(Saved entries)
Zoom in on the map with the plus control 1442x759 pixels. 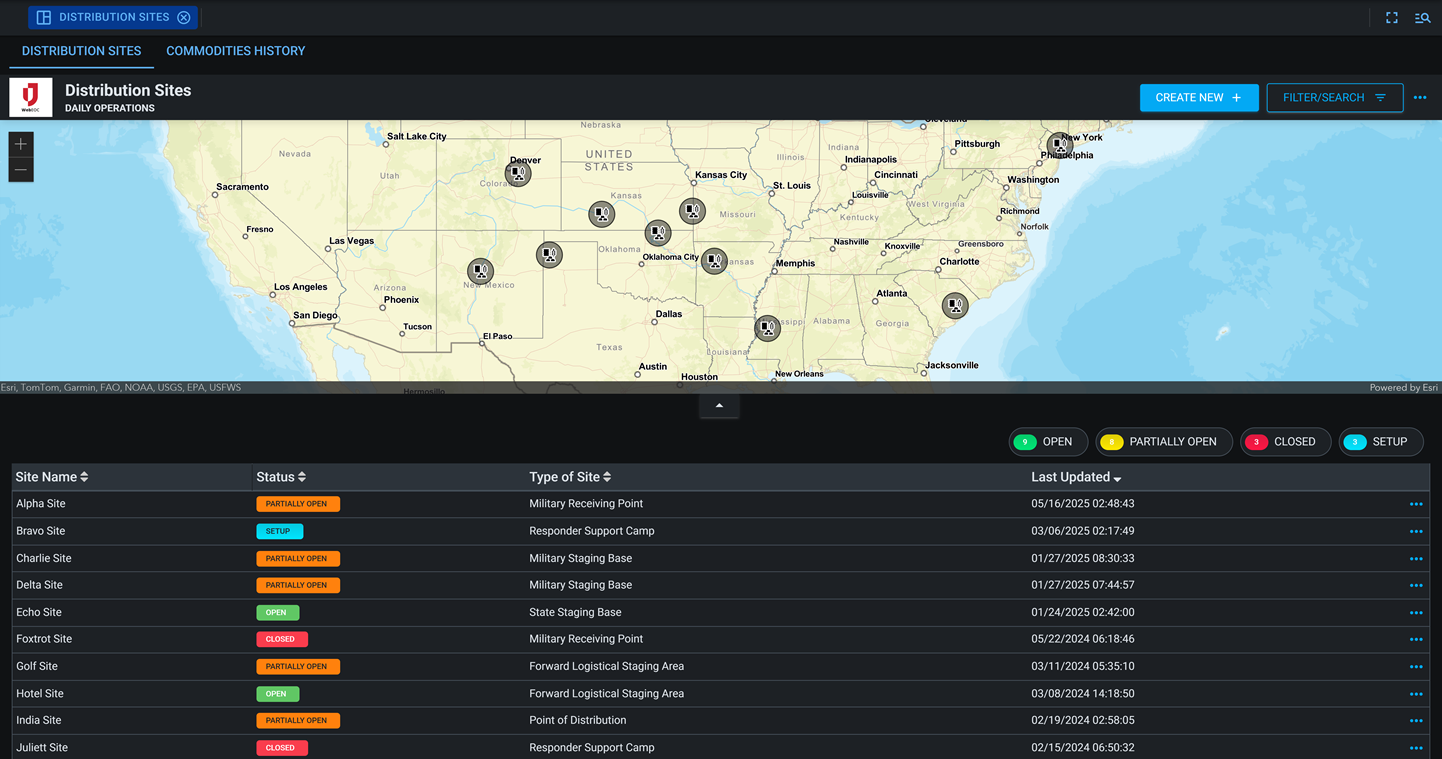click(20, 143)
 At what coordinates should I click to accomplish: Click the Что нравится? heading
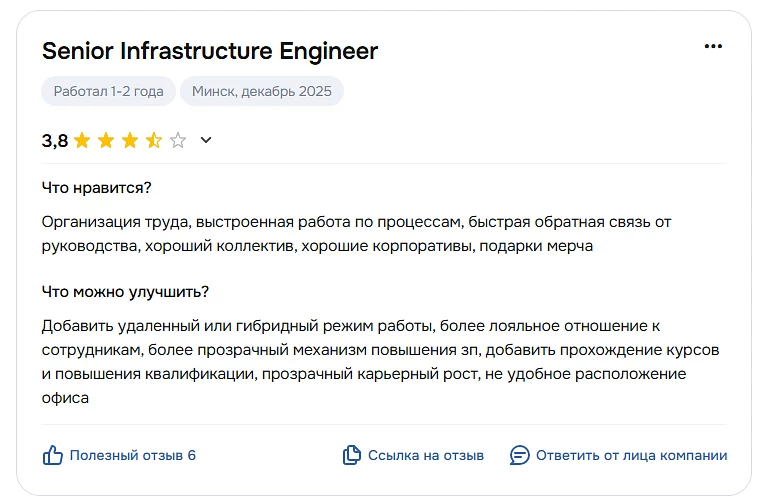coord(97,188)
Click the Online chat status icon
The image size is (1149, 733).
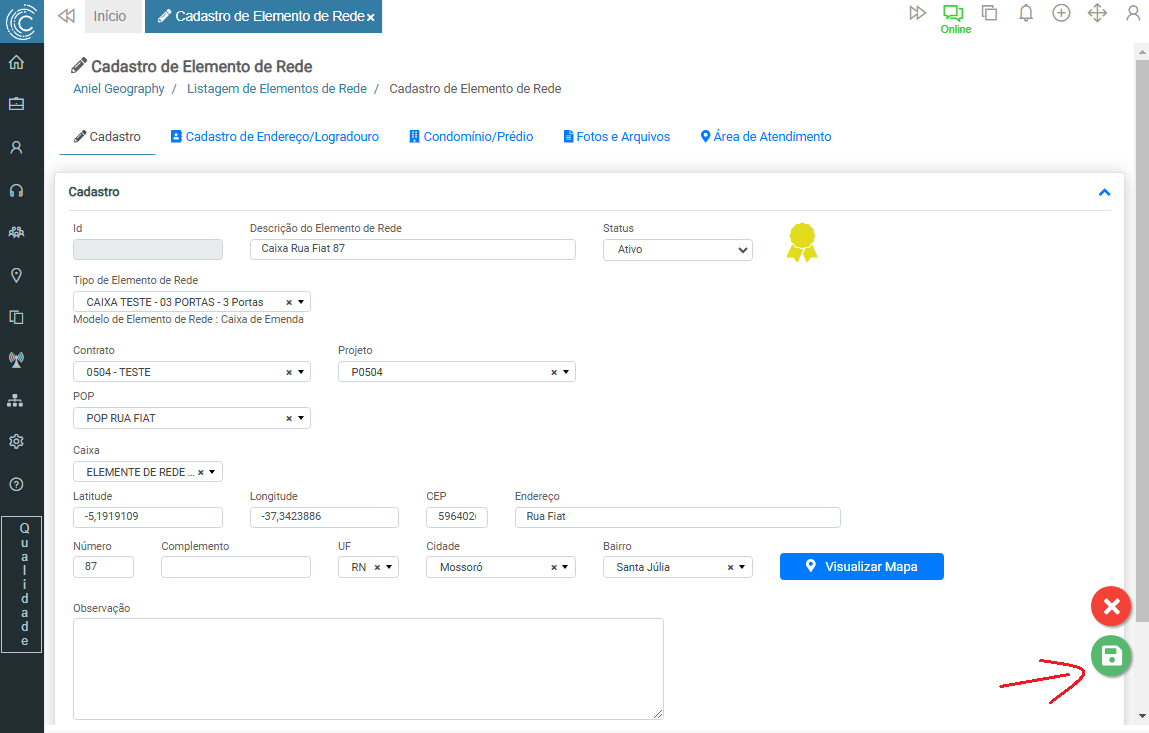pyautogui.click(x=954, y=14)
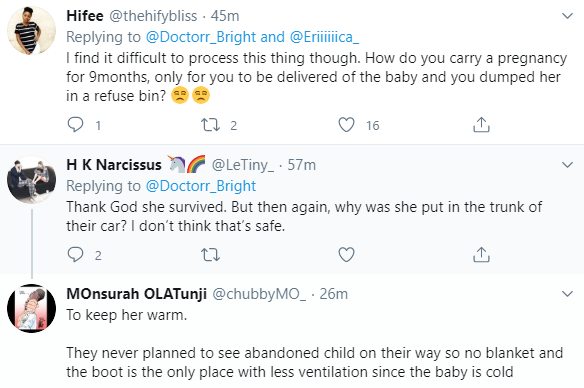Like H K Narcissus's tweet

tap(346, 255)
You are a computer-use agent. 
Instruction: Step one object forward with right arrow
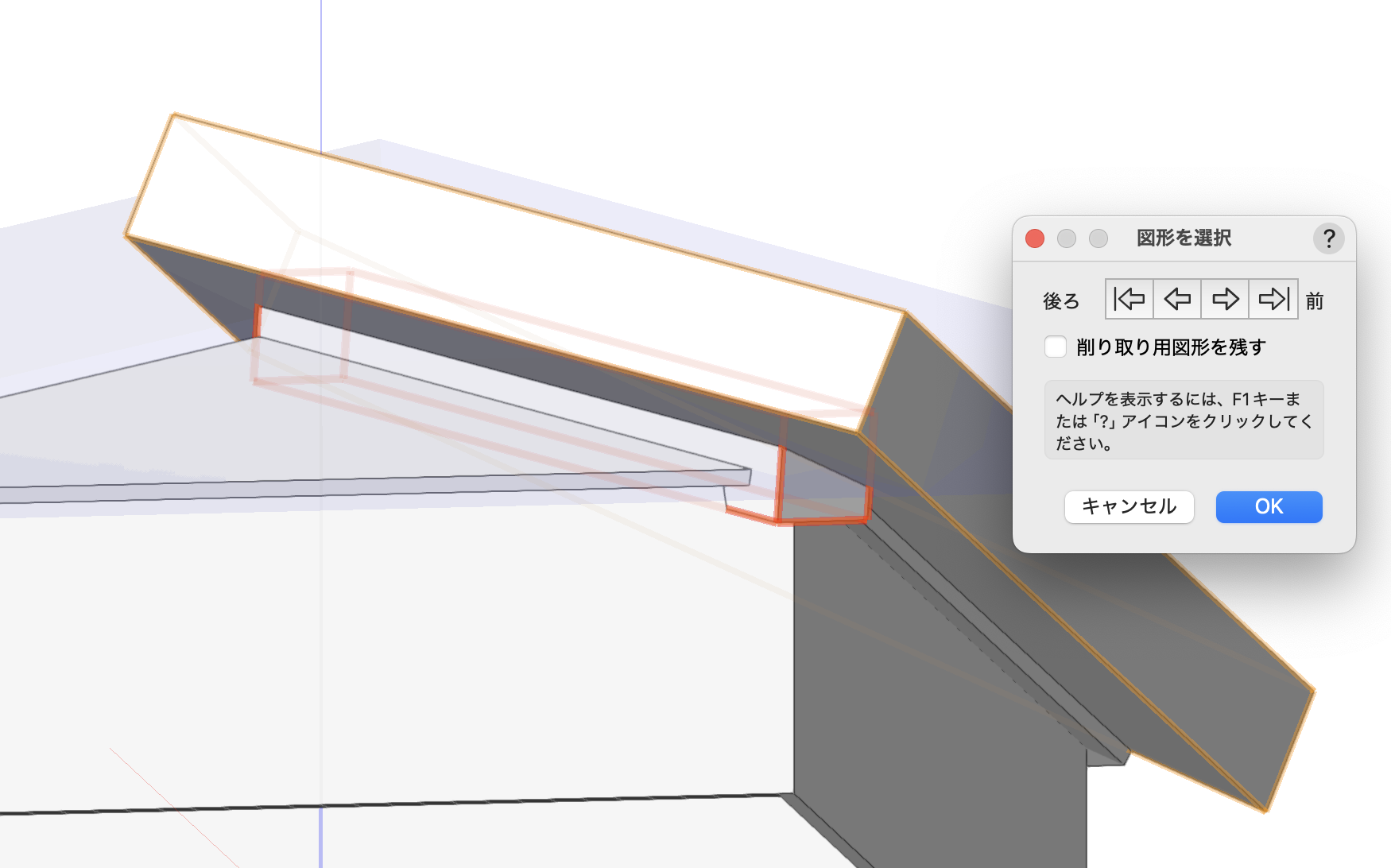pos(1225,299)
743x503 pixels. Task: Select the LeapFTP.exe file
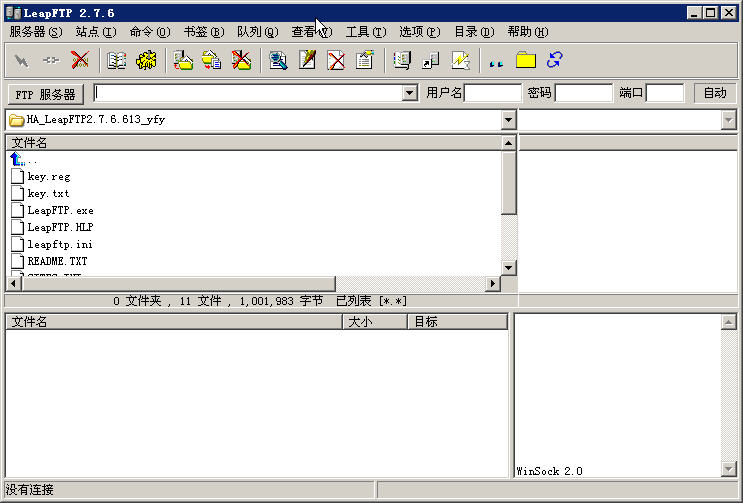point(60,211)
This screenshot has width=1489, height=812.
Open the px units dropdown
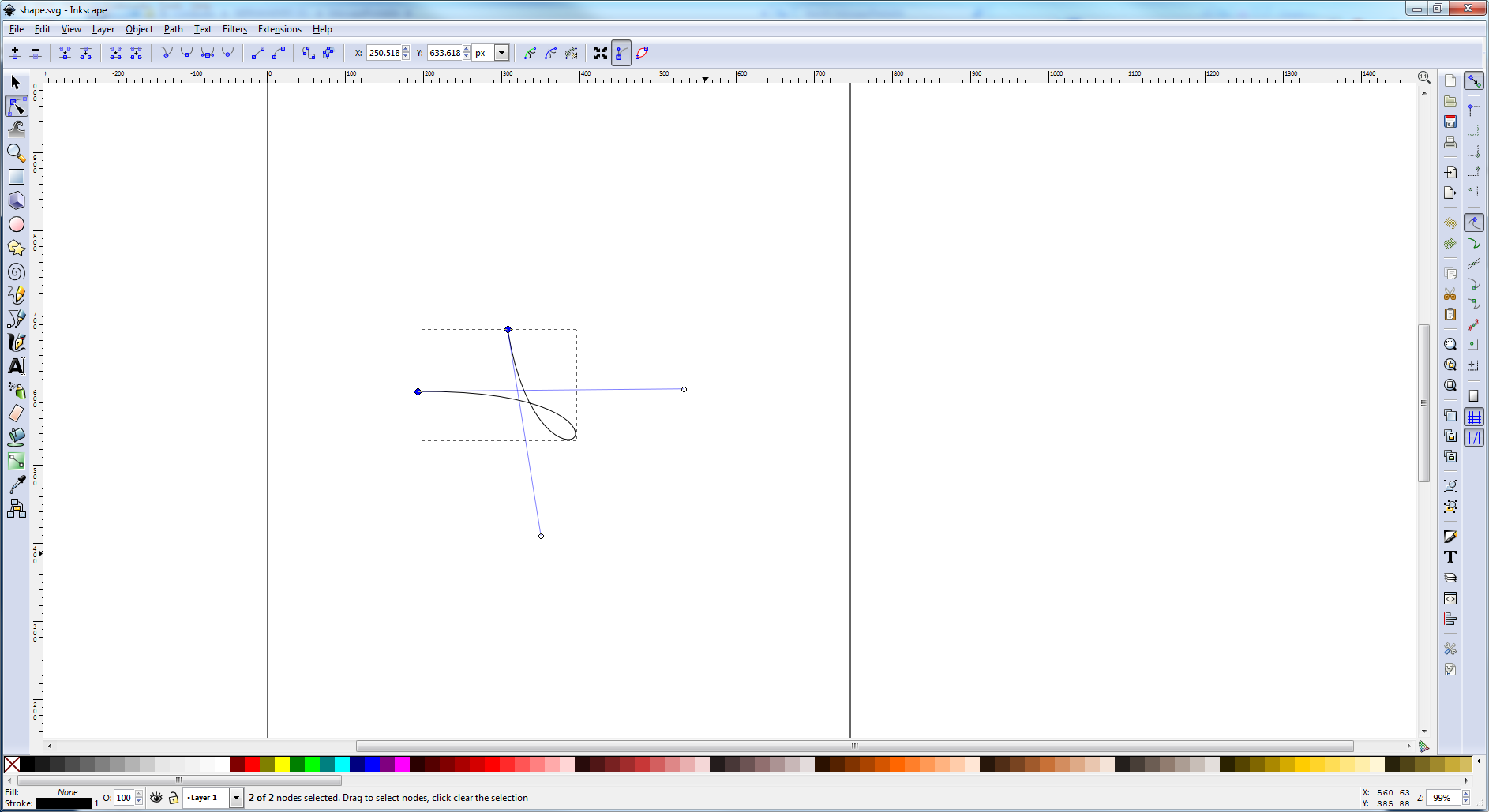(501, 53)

> **Activity**
Copy only this, please: the line with "The image size is (1149, 733)." and every line after it through the end of the data, with no pictures.

> **Your response**
The image size is (1149, 733).
pyautogui.click(x=954, y=14)
Like H K Narcissus's tweet

tap(346, 255)
You are a computer-use agent. 
Instruction: Step one object forward with right arrow
pos(1225,299)
743x503 pixels. Task: Select the LeapFTP.exe file
point(60,211)
This screenshot has width=1489, height=812.
Open the px units dropdown
(501, 53)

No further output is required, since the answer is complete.